== Task data ==
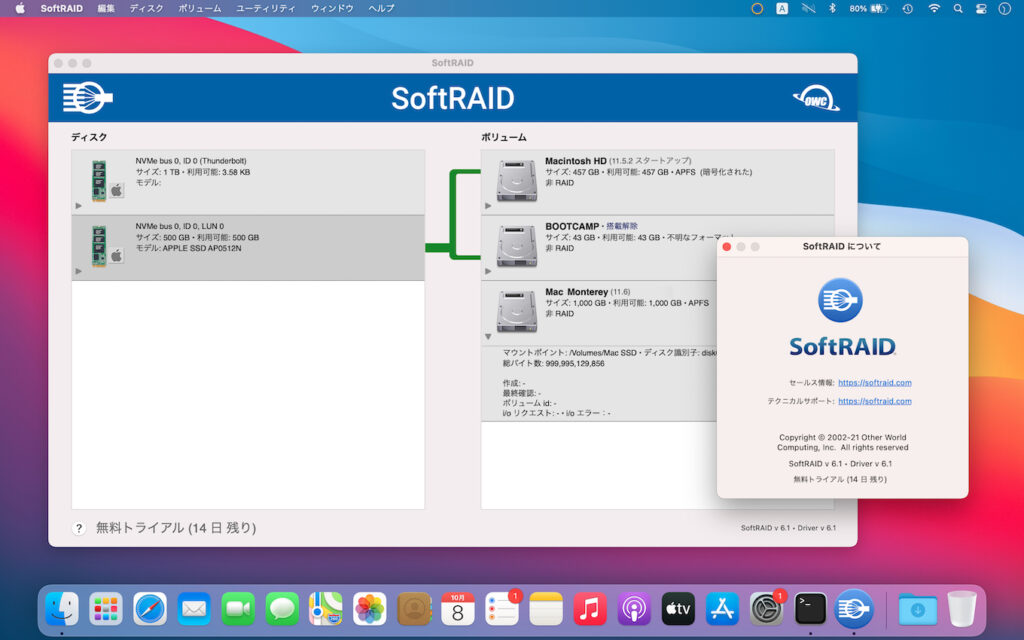Open the softraid.com technical support link
This screenshot has width=1024, height=640.
(x=875, y=401)
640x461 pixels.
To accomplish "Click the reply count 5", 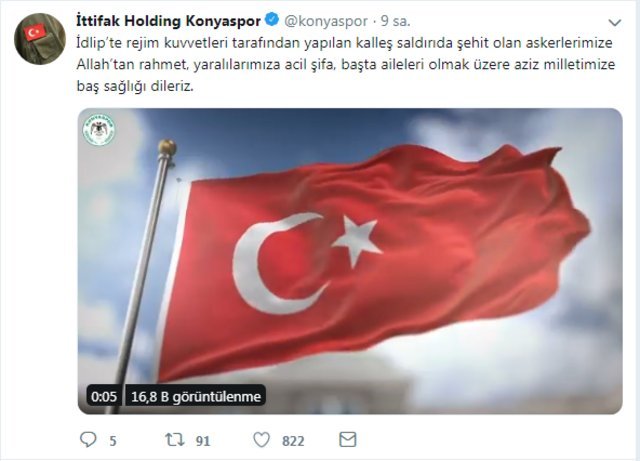I will click(x=113, y=441).
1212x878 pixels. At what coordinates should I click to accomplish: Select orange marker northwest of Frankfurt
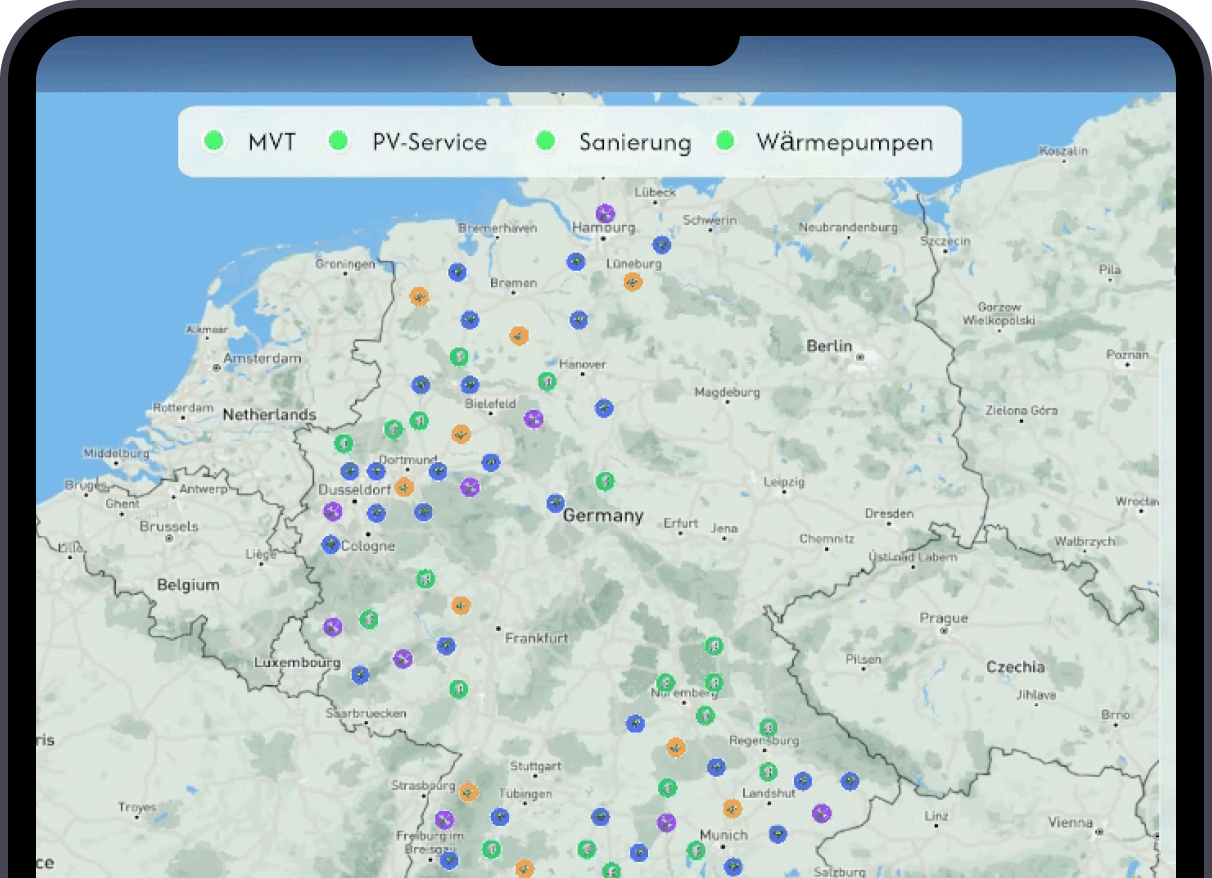460,605
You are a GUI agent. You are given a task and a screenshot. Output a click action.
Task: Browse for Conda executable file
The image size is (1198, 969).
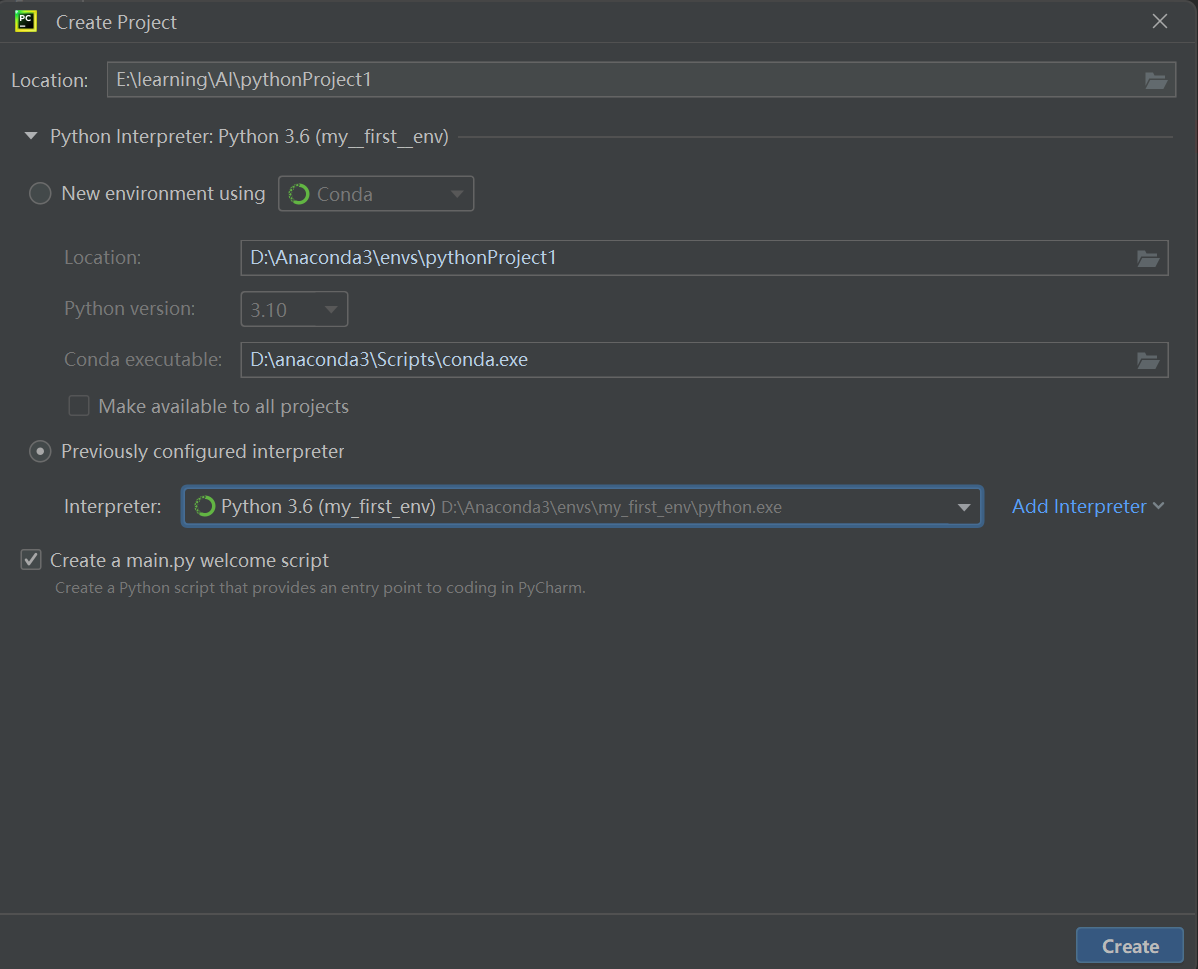(x=1148, y=360)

== Work required ==
Leaving the pictures aside, transcribe exactly the lines from the one containing "Task: Browse for Conda executable file" to the final line of the entries above, both ends included.

== Output of the exercise ==
Task: Browse for Conda executable file
The image size is (1198, 969).
(x=1148, y=360)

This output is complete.